Isaacs Art Center

Marguerite Blasingame (1906–1947)

Marguerite Blasingame (1906–1947)

Marguerite Louis Blasingame (1906 - 1947) was an American sculptor and painter who was born Marguerite Louis in Honolulu. She graduated from the University of Hawai’i and then went on to earn an M.A. in art from Stanford University in 1928. Marguerite returned to Hawaii, where she became an established sculptor of figural works, many of them bas-reliefs in wood and stone. Her depictions were usually sinuous in contour with simplified anatomy. During the Great Depression, she was a WPA artist and filled many commissions for architectural panels.

 In 1934 Blasingame founded the Hawaiian Mural Arts Guild in 1934, along with Isami Doi, Madge Tennent, and others. She authored A Course in Art Appreciation for the Adult Layman, which was published by Stanford University Press. One of her wooden sculptures is installed in the Holt Gallery of the Honolulu Museum of Art. Other sculptures in public places includes an untitled 1935 marble sculpture in Ala Moana Park in Honolulu.
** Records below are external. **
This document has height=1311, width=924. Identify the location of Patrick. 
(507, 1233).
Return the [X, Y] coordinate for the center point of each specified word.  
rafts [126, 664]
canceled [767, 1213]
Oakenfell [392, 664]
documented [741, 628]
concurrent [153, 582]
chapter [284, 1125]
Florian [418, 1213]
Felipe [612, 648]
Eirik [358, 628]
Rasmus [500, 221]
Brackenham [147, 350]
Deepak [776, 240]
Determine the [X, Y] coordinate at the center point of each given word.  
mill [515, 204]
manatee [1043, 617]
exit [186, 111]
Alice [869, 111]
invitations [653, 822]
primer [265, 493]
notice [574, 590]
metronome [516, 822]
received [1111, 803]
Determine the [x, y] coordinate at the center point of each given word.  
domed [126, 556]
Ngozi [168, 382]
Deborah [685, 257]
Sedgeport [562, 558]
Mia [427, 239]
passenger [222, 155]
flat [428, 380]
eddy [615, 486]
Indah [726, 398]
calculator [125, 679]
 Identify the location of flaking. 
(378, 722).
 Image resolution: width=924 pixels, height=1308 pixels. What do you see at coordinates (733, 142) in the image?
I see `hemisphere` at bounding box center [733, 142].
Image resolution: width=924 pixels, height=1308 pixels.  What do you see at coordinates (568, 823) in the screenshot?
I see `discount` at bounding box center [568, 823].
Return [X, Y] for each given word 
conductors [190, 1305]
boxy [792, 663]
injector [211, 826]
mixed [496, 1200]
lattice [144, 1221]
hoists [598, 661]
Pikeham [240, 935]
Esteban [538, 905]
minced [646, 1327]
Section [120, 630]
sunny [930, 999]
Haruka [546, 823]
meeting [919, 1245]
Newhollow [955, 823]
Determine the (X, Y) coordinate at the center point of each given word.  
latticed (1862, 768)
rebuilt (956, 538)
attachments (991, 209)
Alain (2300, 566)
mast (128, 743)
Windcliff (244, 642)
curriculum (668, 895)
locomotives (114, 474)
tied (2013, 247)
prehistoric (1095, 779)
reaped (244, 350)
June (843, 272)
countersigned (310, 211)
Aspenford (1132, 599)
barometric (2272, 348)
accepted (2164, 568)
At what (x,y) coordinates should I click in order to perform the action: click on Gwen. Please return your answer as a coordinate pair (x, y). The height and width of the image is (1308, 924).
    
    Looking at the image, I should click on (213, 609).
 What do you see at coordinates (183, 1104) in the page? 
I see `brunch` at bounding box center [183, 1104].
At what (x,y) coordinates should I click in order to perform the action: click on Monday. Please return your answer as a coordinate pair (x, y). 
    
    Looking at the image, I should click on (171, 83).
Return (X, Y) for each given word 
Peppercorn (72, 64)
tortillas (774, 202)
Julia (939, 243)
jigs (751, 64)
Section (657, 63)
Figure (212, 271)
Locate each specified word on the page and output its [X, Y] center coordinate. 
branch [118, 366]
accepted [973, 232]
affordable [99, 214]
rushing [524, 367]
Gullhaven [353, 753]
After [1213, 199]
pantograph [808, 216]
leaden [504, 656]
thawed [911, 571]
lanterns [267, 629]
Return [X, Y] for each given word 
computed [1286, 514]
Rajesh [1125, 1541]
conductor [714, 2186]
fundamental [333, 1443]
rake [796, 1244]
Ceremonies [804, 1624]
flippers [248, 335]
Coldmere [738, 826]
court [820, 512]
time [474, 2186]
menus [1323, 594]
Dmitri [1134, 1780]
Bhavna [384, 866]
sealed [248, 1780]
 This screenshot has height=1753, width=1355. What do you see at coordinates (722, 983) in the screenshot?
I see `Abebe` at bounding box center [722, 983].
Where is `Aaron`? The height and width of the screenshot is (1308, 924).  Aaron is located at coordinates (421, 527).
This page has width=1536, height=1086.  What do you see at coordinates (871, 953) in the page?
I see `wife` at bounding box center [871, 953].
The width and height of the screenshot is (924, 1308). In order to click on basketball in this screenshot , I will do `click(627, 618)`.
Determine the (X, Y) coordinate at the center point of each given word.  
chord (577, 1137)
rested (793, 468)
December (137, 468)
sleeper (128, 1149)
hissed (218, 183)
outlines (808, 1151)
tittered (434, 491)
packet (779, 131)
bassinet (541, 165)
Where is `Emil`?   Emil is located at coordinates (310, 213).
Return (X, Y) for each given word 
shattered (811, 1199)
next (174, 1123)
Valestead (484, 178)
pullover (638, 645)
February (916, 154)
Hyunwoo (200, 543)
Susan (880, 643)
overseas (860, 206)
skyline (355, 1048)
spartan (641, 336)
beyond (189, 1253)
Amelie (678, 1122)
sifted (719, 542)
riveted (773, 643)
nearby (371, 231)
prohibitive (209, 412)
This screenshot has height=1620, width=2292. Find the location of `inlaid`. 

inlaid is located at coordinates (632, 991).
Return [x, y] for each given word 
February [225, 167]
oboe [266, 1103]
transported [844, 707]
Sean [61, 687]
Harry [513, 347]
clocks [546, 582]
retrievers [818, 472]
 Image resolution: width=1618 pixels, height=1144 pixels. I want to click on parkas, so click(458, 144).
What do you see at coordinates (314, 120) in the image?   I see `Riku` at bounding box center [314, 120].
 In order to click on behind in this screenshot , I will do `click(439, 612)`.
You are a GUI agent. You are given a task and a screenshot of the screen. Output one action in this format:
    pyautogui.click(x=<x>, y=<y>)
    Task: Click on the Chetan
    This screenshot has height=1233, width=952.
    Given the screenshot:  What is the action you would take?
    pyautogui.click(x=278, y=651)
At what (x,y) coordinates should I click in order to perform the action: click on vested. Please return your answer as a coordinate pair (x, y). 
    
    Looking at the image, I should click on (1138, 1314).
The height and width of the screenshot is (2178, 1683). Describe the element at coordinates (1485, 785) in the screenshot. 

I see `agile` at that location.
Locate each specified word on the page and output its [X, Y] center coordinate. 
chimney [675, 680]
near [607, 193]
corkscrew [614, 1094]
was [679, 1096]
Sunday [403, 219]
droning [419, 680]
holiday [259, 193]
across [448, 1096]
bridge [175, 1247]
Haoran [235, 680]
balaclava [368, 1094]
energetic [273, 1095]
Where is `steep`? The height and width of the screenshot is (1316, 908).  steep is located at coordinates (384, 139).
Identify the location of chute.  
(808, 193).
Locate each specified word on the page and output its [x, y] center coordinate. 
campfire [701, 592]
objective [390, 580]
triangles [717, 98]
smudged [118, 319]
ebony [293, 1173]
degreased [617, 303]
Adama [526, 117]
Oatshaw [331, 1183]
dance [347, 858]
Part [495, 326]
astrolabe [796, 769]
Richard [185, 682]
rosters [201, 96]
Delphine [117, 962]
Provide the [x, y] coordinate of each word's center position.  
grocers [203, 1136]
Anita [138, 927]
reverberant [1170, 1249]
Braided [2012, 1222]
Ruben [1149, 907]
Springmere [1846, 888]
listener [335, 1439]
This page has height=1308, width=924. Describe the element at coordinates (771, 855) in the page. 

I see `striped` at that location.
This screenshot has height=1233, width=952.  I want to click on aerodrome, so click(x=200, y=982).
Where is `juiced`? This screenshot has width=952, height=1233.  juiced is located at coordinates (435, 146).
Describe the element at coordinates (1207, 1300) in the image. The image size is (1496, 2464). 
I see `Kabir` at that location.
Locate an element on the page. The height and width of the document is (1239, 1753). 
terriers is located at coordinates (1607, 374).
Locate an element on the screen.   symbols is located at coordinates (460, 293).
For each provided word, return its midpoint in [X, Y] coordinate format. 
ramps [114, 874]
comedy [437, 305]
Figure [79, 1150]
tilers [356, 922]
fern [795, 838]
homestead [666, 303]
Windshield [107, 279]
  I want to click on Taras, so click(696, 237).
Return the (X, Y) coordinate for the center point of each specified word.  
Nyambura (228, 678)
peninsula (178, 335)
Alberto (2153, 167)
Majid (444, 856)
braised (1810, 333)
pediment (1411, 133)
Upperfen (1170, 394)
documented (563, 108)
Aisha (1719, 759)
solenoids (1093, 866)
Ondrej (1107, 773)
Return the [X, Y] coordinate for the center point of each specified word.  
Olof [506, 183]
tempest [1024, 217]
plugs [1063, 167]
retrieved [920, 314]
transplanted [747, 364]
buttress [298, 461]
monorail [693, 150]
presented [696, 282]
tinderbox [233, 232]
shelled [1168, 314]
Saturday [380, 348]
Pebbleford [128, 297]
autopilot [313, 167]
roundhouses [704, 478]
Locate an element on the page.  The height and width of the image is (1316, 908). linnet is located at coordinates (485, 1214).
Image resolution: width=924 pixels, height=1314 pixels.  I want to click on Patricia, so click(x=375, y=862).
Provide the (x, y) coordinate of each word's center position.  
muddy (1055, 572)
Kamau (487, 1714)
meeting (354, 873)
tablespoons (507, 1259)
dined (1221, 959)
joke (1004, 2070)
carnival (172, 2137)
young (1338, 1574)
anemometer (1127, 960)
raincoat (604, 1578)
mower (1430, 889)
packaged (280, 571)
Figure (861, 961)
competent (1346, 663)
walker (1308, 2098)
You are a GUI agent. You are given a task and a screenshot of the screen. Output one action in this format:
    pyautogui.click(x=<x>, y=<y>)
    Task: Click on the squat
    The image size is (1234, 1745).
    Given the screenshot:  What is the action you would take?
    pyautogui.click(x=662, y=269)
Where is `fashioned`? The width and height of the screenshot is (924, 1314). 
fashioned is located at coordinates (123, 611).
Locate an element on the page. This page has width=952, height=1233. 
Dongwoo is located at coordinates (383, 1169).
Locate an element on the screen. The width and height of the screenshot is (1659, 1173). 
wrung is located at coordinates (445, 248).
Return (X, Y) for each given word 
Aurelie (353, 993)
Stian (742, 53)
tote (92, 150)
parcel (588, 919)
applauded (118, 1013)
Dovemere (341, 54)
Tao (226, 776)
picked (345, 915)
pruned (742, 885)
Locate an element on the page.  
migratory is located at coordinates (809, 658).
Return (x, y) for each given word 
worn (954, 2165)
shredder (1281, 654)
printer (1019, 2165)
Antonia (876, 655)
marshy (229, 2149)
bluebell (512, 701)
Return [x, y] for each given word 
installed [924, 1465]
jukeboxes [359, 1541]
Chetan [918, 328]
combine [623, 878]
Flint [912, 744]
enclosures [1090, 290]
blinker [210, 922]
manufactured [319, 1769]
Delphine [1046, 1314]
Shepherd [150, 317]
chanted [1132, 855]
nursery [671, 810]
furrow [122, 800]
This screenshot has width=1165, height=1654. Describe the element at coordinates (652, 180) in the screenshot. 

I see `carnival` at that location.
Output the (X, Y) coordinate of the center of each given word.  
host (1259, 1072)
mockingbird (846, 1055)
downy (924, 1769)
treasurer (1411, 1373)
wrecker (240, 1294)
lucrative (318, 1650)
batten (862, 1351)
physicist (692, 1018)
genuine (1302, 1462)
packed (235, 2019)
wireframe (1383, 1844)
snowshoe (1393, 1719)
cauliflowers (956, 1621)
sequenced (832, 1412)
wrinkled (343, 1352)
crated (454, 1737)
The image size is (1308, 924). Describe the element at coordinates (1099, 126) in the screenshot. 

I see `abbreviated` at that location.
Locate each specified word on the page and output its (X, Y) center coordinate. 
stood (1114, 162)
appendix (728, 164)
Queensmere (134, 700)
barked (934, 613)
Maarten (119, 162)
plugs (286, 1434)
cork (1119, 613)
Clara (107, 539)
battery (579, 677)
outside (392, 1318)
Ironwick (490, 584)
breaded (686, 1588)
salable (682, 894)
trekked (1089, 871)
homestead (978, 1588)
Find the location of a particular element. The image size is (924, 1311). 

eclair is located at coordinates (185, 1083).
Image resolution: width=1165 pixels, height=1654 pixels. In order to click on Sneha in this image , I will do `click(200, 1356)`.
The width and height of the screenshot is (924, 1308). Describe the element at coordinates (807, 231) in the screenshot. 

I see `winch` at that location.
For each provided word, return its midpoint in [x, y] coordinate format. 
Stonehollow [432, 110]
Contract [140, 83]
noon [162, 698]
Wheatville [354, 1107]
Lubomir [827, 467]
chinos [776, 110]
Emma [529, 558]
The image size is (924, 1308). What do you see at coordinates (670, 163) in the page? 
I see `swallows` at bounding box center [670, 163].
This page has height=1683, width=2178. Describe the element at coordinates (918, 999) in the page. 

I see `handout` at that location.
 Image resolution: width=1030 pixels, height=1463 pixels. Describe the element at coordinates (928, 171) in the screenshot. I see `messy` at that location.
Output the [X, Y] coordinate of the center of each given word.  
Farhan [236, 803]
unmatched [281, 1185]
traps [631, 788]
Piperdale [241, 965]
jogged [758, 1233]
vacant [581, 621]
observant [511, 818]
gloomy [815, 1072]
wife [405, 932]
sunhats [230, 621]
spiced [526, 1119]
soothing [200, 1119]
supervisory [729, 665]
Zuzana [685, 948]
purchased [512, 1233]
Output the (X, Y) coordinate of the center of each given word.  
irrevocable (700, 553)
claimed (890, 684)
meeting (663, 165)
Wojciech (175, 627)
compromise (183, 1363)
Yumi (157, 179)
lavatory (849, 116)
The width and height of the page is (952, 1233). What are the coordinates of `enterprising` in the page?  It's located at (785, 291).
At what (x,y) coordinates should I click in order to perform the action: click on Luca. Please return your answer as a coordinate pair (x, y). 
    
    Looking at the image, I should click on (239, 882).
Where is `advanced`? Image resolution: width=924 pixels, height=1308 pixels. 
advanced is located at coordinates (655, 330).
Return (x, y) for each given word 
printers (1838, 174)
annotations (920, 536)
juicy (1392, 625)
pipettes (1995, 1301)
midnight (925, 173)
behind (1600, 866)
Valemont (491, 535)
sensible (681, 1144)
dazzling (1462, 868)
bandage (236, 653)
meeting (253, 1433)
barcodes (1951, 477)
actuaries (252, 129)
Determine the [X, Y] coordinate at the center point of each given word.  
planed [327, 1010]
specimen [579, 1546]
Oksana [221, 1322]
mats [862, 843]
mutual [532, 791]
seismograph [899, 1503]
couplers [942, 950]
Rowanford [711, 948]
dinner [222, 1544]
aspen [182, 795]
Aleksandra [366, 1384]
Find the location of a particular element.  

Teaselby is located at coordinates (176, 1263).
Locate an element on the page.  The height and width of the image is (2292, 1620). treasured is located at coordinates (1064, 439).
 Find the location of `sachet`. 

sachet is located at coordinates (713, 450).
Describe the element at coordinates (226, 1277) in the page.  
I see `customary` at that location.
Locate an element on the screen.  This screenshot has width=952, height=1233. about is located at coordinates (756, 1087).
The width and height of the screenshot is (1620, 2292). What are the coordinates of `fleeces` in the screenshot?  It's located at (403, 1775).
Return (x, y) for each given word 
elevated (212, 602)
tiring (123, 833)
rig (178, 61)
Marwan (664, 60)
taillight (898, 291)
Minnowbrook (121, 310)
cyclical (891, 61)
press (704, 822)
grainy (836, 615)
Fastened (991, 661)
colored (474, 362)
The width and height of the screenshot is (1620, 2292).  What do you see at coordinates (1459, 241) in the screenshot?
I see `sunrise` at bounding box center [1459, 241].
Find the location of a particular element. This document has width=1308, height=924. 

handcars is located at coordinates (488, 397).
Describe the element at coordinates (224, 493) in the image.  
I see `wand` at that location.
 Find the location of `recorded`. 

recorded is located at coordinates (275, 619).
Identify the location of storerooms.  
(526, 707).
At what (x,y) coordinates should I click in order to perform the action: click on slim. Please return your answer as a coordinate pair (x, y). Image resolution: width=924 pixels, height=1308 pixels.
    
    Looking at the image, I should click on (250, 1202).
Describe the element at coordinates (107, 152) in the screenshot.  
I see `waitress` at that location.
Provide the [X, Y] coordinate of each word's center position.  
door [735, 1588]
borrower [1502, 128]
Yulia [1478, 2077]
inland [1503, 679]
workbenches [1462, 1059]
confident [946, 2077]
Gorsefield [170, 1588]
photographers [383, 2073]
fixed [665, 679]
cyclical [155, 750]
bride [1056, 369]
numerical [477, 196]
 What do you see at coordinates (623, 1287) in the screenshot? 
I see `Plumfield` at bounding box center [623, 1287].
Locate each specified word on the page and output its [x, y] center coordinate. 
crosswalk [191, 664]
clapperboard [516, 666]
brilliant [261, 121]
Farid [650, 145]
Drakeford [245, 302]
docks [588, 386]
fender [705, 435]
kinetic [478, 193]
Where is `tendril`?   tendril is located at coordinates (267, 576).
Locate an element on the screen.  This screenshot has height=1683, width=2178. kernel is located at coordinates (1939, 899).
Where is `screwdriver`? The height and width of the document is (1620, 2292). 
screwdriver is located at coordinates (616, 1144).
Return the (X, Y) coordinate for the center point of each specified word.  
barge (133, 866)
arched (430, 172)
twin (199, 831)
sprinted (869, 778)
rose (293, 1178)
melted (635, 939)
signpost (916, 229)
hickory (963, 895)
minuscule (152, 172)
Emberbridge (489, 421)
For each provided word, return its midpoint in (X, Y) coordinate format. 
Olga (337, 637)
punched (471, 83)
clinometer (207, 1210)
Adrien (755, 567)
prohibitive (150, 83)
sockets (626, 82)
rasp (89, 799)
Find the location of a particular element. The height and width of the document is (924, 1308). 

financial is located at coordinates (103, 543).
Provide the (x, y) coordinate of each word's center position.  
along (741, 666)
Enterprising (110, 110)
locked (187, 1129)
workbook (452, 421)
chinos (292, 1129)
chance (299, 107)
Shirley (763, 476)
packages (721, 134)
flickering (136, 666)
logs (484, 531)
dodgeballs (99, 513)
Marguerite Louis Blasingame died in 1947 while traveling in Mexico. On Saturday 15 March 1947, fellow island artist Madge Tennent published the following tribute to Blasingame in the Honolulu Advertiser:




To her many artist friends she represented a youthful and indomitable vitality in art, which was supported by a capacity for grueling hard work in her chosen field of true fresco and sculptured bas-relief in Hawaiian wood and stone. She was, by almost any way of thinking, too young to die. But the strangely wonderful thing is this, that she has in her sadly short young life, left more important works of art which have been placed where everybody may enjoy them, than any other island artist.